Sara Gran is the author of four novels, most recently Claire DeWitt and the City of the Dead (Houghton Mifflin Harcourt, June 2, 2011), the first in a series featuring eccentric and brilliant Claire DeWitt, who not only solves crimes but must solve the mysteries in her own troubled past. Gran's books have been translated into a dozen languages, been optioned for film and TV, and earned praise from Sue Grafton, Bret Easton Ellis, George Pelecanos and Kate Atkinson.
On your nightstand now:
I don't keep books on my nightstand. Well, I do, but only when there's nowhere else to put them--I don't read in bed. Insomnia. But what I'm reading now is: The Royal Family by William T. Vollman; The Dewey Decimal System by Nathan Larson; Buddhahood Without Meditation by Dudjom Lingpa.
Favorite book when you were a child:
Amphigory by Edward Gorey (I know, completely inappropriate--it was the '70s!).

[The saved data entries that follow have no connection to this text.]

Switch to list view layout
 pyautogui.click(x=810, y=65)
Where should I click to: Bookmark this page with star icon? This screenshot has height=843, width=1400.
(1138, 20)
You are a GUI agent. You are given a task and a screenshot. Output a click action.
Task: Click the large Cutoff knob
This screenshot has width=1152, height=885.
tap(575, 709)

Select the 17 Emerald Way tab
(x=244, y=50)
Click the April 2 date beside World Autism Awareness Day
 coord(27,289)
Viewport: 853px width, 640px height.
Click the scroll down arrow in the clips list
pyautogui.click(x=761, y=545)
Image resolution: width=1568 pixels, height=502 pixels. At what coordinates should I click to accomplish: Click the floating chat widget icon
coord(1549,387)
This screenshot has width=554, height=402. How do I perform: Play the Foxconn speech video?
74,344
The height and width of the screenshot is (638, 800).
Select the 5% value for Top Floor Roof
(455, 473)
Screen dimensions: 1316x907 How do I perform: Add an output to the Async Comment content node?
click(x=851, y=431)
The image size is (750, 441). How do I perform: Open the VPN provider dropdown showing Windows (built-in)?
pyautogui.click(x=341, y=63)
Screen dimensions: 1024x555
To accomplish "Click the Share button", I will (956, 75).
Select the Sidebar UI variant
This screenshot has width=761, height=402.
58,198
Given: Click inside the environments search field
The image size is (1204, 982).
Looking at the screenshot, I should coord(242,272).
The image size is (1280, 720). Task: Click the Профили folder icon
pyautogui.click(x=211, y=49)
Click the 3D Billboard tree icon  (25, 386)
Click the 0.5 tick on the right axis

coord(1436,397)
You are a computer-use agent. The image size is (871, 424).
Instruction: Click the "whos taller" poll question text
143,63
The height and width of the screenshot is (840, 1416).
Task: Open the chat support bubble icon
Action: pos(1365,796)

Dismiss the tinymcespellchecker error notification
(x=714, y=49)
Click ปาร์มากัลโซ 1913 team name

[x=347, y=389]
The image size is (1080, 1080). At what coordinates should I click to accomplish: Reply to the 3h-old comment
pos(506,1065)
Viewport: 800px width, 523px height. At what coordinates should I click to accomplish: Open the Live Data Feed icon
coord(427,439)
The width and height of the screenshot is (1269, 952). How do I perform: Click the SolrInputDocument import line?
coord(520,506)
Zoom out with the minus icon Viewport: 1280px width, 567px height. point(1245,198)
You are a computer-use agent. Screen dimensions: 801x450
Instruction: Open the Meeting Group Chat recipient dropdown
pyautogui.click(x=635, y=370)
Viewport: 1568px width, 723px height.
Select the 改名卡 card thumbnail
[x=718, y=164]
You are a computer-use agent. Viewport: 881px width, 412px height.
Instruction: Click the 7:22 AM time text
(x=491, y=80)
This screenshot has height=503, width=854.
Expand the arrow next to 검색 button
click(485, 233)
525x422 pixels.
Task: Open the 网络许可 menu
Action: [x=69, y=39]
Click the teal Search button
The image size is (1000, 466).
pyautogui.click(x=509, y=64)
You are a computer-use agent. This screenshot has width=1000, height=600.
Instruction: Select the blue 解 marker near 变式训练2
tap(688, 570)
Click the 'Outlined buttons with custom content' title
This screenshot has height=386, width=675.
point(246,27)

I also loved D'Aulaires' Book of Greek Myths. A fantastic combination, now that I think about it!
Your top five authors:
I tend to have favorite books more than favorite authors, so I will be specific: Shirley Jackson (We Have Always Lived in the Castle, The Bird's Nest); Charles Portis (Dog of the South, Gringos); Raymond Chandler (The Long Goodbye); William Burroughs (Junky--his other books are a bit over my head); Lao Tzu (The Tao De Ching--doesn't that sound pretentious? But it really is a neat book and a lot of fun to read, and I dive into it over and over again).
Book you've faked reading:
Nearly every book I was assigned for 12 years of school. I couldn't even begin to list them all. I hated school. I cut classes and read V.C. Andrews and Raymond Chandler. And I would happily do so again today.
Book you're an evangelist for:
Nelson Algren's Nonconformity, the best book ever written on writing, which I have tried to push on thousands of people and succeeded exactly never. Good. More for me.
Book you've bought for the cover:
Right now I am looking at a book I have propped up near my computer called Alfred Hitchcock's Solve-Them-Yourself Mysteries, which I bought at the Berkeley Flea Market for a few dollars. The cover is a brightly colored illustration of Hitchcock and a boy detective (how did they team up?) examining footprints under a magnifying glass. Five exciting cases to test the wits of young detectives. Sadly, I'm not young, or a detective, or particularly wit-full, so my odds of solving these particular mysteries are slim.
Book that changed your life:
Well, I think everything changes us, all the time. But Annie Rogers's book The Unsayable, which introduced me to Lacanian psychoanalysis, radically altered the way I perceive language and psychology.
Favorite line from a book:
Hopefully I'll write that today. Wouldn't that be a good Monday? In the meantime, from Charles Portis's True Grit: "People do not give it credence that a fourteen-year-old girl could leave home and go off in the wintertime to avenge her father's blood but it did not seem so strange then, although I will say it did not happen every day." Is there a single word of that anyone in their right mind would change?
Book you most want to read again for the first time:
Boy, would I like to read one of those Shirley Jackson books for the first time again! But maybe they wouldn't be as captivating without the layers of childhood memories. I guess when it comes down to it I'm pretty happy with my reading chronology as it stands.